TASK PROMPT →
Write out the full listing exactly as it appears below.

DATA LISTING →
*** Block opens ***
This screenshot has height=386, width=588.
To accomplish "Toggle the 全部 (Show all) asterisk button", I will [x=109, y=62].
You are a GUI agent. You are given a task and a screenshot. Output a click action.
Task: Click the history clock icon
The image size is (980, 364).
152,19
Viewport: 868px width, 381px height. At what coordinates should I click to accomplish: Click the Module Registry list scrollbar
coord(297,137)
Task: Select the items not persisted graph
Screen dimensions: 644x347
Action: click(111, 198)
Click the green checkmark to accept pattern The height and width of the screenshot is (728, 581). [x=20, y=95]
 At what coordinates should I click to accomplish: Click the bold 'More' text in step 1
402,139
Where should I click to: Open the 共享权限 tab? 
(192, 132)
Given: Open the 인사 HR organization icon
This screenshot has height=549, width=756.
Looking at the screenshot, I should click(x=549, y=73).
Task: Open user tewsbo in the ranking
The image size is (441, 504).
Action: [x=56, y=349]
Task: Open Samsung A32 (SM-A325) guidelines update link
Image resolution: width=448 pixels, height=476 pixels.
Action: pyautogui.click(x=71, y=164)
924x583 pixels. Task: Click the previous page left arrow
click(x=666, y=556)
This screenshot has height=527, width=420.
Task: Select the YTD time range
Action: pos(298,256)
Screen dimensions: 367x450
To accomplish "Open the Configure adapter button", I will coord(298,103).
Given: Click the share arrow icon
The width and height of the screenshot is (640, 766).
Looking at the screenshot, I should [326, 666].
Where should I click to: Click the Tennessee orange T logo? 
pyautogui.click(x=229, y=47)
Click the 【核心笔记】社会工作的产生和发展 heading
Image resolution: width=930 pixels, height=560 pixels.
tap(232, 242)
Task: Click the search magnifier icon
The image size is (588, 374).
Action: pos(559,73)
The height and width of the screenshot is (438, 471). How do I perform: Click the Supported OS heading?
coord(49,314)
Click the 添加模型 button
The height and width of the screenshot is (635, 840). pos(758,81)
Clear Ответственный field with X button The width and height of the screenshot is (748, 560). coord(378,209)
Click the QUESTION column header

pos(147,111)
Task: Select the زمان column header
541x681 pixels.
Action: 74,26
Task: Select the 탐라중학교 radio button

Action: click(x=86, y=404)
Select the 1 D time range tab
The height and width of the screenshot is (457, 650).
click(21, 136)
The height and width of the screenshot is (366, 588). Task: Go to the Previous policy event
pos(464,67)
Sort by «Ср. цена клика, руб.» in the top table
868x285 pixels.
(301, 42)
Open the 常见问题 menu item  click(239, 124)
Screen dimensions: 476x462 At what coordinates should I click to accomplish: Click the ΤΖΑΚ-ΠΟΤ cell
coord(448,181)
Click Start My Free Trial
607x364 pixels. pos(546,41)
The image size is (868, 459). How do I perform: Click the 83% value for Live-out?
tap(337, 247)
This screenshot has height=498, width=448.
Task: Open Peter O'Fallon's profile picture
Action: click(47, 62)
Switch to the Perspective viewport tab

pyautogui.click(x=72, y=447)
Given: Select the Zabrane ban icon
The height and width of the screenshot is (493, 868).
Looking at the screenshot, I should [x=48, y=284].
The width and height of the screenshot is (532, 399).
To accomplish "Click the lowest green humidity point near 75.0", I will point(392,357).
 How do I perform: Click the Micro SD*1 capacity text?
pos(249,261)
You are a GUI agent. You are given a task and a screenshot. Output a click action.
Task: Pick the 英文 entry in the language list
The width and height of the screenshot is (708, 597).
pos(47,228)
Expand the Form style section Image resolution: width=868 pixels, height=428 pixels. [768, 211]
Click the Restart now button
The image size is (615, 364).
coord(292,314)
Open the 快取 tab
*** Block closes ***
SOLVED EXERCISE →
This screenshot has height=386, width=588.
To accomplish "Toggle the 全部 (Show all) asterisk button", I will [x=109, y=62].
You are a GUI agent. You are given a task and a screenshot. Output a click action.
Task: Click the history clock icon
The image size is (980, 364).
152,19
Viewport: 868px width, 381px height. At what coordinates should I click to accomplish: Click the Module Registry list scrollbar
coord(297,137)
Task: Select the items not persisted graph
Screen dimensions: 644x347
Action: click(111, 198)
Click the green checkmark to accept pattern The height and width of the screenshot is (728, 581). [x=20, y=95]
 At what coordinates should I click to accomplish: Click the bold 'More' text in step 1
402,139
Where should I click to: Open the 共享权限 tab? 
(192, 132)
Given: Open the 인사 HR organization icon
This screenshot has height=549, width=756.
Looking at the screenshot, I should click(x=549, y=73).
Task: Open user tewsbo in the ranking
The image size is (441, 504).
Action: [x=56, y=349]
Task: Open Samsung A32 (SM-A325) guidelines update link
Image resolution: width=448 pixels, height=476 pixels.
Action: pyautogui.click(x=71, y=164)
924x583 pixels. Task: Click the previous page left arrow
click(x=666, y=556)
This screenshot has height=527, width=420.
Task: Select the YTD time range
Action: pos(298,256)
Screen dimensions: 367x450
To accomplish "Open the Configure adapter button", I will coord(298,103).
Given: Click the share arrow icon
The width and height of the screenshot is (640, 766).
Looking at the screenshot, I should [326, 666].
Where should I click to: Click the Tennessee orange T logo? 
pyautogui.click(x=229, y=47)
Click the 【核心笔记】社会工作的产生和发展 heading
Image resolution: width=930 pixels, height=560 pixels.
tap(232, 242)
Task: Click the search magnifier icon
The image size is (588, 374).
Action: pos(559,73)
The height and width of the screenshot is (438, 471). How do I perform: Click the Supported OS heading?
coord(49,314)
Click the 添加模型 button
The height and width of the screenshot is (635, 840). pos(758,81)
Clear Ответственный field with X button The width and height of the screenshot is (748, 560). coord(378,209)
Click the QUESTION column header

pos(147,111)
Task: Select the زمان column header
541x681 pixels.
Action: 74,26
Task: Select the 탐라중학교 radio button

Action: click(x=86, y=404)
Select the 1 D time range tab
The height and width of the screenshot is (457, 650).
click(21, 136)
The height and width of the screenshot is (366, 588). Task: Go to the Previous policy event
pos(464,67)
Sort by «Ср. цена клика, руб.» in the top table
868x285 pixels.
(301, 42)
Open the 常见问题 menu item  click(239, 124)
Screen dimensions: 476x462 At what coordinates should I click to accomplish: Click the ΤΖΑΚ-ΠΟΤ cell
coord(448,181)
Click Start My Free Trial
607x364 pixels. pos(546,41)
The image size is (868, 459). How do I perform: Click the 83% value for Live-out?
tap(337, 247)
This screenshot has height=498, width=448.
Task: Open Peter O'Fallon's profile picture
Action: click(47, 62)
Switch to the Perspective viewport tab

pyautogui.click(x=72, y=447)
Given: Select the Zabrane ban icon
The height and width of the screenshot is (493, 868).
Looking at the screenshot, I should [x=48, y=284].
The width and height of the screenshot is (532, 399).
To accomplish "Click the lowest green humidity point near 75.0", I will point(392,357).
 How do I perform: Click the Micro SD*1 capacity text?
pos(249,261)
You are a GUI agent. You are given a task and a screenshot. Output a click action.
Task: Pick the 英文 entry in the language list
The width and height of the screenshot is (708, 597).
pos(47,228)
Expand the Form style section Image resolution: width=868 pixels, height=428 pixels. [768, 211]
Click the Restart now button
The image size is (615, 364).
coord(292,314)
Open the 快取 tab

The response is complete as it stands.